Ingredients for - Black Olive and Rosemary Focaccia

1. Warm water (100 to 110 degrees) 1 cup
2. White sugar 1 teaspoon
3. Rapid rise yeast 1 (.25 ounce) envelope
4. Olive oil 2 tablespoons
5. Minced fresh rosemary ¼ cup
6. Bread flour or all-purpose flour 2 ¾ cups
7. Salt 1 teaspoon
8. Pitted black olives ½ cup
9. Olive oil 3 tablespoons
10. Roma (plum) tomatoes, sliced 2 large
11. Minced garlic 2 teaspoons
12. Minced fresh rosemary 2 tablespoons
13. Salt and pepper 2 tablespoons
14. Grated Parmesan or Romano cheese ½ cup

How to cook deliciously - Black Olive and Rosemary Focaccia

1 . Stage

Stir together the water, sugar, and yeast until dissolved, allow to stand for 5 minutes. Stir in 2 tablespoons olive oil, 1/4 cup rosemary, flour, and salt until a dough forms. Turn onto a lightly floured surface, and knead until smooth and elastic, about 10 minutes. Gently knead in the black olives during the last few minutes of kneading. Place into a lightly oiled bowl, cover with a towel, and let rise in a warm place until almost doubled in bulk, about 30 minutes.

2 . Stage

Preheat oven to 400 degrees F (200 degrees C).

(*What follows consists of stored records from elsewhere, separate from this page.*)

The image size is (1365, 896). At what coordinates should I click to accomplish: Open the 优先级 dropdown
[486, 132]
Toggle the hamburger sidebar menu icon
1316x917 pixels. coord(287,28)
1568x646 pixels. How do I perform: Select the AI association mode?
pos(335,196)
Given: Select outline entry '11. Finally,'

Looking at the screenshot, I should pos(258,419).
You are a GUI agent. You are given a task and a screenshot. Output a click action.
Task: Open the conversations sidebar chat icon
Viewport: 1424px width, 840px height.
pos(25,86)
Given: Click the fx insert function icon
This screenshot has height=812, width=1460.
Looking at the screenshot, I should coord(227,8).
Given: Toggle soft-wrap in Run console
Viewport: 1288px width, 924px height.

Grease a baking sheet, or sprinkle liberally with corn meal.

3 . Stage

Deflate dough, and press into prepared baking sheet. Brush dough with 1 tablespoon olive oil. Toss sliced tomatoes, and garlic with remaining 2 tablespoons olive oil. Season with 2 tablespoons minced rosemary, salt, and pepper. Arrange the tomato slices over the dough in an even layer. Sprinkle with grated cheese.

4 . Stage

Bake in preheated oven until puffed and golden brown; 15 to 20 minutes. Cut into squares and serve immediately.